Material for the task START

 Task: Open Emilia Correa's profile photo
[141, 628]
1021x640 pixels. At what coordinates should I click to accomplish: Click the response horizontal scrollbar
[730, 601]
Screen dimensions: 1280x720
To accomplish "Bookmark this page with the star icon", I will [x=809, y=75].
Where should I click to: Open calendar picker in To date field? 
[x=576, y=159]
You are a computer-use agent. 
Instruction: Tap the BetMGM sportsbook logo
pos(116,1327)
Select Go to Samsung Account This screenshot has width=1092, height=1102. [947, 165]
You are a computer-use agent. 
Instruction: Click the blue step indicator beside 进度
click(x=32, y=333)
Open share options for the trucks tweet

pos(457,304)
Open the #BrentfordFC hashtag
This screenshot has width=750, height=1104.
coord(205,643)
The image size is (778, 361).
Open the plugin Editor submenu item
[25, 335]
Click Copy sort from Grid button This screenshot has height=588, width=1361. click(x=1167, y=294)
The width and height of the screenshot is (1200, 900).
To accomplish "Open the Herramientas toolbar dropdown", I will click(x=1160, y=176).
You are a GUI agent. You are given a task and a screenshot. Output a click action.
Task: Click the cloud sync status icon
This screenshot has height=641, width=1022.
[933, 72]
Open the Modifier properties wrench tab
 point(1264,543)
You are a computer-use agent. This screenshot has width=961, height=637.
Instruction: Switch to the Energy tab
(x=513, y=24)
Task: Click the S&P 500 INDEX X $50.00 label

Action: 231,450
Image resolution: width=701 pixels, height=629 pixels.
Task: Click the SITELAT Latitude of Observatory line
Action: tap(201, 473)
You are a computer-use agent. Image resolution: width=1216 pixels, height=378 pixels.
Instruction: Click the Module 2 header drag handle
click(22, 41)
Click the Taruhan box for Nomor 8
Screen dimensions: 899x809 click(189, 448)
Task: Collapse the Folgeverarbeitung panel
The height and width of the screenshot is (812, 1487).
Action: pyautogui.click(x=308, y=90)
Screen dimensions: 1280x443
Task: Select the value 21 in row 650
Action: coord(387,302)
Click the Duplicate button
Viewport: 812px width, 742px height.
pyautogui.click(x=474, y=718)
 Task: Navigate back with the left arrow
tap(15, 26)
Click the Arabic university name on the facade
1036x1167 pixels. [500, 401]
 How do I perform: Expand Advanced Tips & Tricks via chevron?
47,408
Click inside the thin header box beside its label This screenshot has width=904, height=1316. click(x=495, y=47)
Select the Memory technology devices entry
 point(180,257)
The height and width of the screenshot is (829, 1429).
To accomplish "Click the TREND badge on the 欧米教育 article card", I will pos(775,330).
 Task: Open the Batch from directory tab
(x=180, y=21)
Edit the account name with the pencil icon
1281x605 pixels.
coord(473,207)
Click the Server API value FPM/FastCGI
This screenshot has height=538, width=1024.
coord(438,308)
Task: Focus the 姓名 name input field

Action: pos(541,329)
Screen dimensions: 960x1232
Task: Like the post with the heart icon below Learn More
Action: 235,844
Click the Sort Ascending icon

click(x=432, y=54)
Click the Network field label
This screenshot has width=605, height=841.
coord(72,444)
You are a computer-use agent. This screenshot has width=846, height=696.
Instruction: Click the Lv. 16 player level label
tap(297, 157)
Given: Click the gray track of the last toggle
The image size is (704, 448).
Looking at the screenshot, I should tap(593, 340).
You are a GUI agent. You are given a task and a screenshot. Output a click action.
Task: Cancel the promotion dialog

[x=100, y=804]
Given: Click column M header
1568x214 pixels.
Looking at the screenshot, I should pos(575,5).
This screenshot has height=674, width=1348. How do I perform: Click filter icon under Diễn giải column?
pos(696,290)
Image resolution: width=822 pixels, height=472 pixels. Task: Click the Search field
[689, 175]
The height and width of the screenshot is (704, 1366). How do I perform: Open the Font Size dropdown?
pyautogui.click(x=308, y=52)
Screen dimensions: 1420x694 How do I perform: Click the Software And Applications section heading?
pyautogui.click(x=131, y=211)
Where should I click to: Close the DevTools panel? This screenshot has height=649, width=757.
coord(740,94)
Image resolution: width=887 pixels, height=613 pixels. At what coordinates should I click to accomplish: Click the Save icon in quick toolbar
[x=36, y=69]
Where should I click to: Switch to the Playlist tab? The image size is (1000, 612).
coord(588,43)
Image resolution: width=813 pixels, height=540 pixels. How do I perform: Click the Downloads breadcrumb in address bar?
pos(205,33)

Material for the task END

■ To do: In the lines above, find each one with "computer" and list it.

■ Answer:
You are a computer-use agent. 
You are a computer-use agent. 
You are a computer-use agent. This screenshot has width=961, height=637.
You are a computer-use agent. Image resolution: width=1216 pixels, height=378 pixels.
You are a computer-use agent. This screenshot has width=846, height=696.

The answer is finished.